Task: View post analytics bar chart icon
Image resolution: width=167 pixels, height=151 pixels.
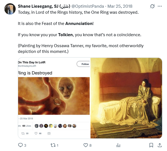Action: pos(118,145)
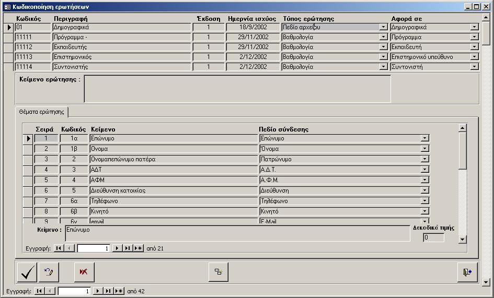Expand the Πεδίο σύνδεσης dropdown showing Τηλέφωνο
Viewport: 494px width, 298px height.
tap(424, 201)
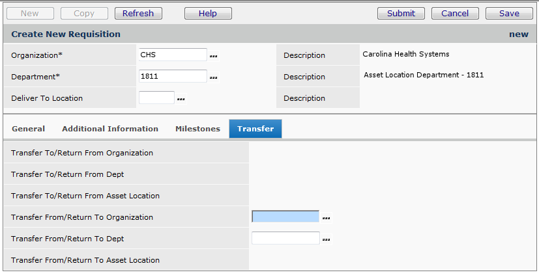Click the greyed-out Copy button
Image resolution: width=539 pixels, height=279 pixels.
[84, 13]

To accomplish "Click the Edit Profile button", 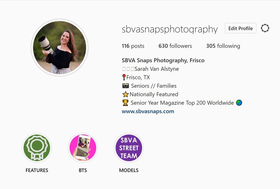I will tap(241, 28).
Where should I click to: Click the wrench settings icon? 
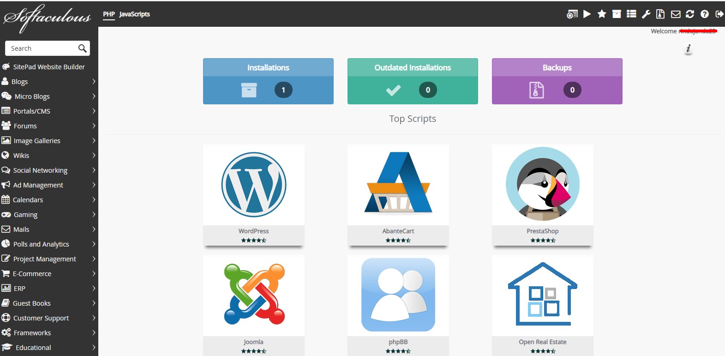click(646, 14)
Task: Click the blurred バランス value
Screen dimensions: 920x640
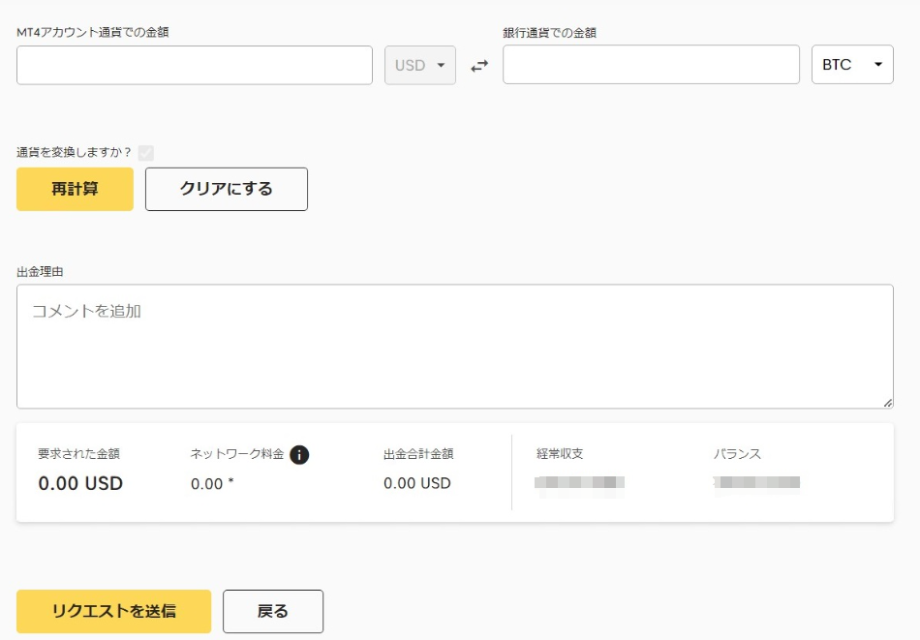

* * *

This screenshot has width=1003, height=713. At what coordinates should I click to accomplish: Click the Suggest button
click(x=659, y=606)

Exercise instructions
Rewrite the stretch of items from the line containing "Task: View post analytics bar chart icon" through the line containing "Click the greyed-out Copy button" as a JSON list of strings, with one string per line and no blank lines. Leave the pictures out.

Solution for this exercise
[
  "Task: View post analytics bar chart icon",
  "Image resolution: width=167 pixels, height=151 pixels.",
  "Action: pos(118,145)",
  "Expand the Πεδίο σύνδεσης dropdown showing Τηλέφωνο",
  "Viewport: 494px width, 298px height.",
  "tap(424, 201)",
  "Click the greyed-out Copy button"
]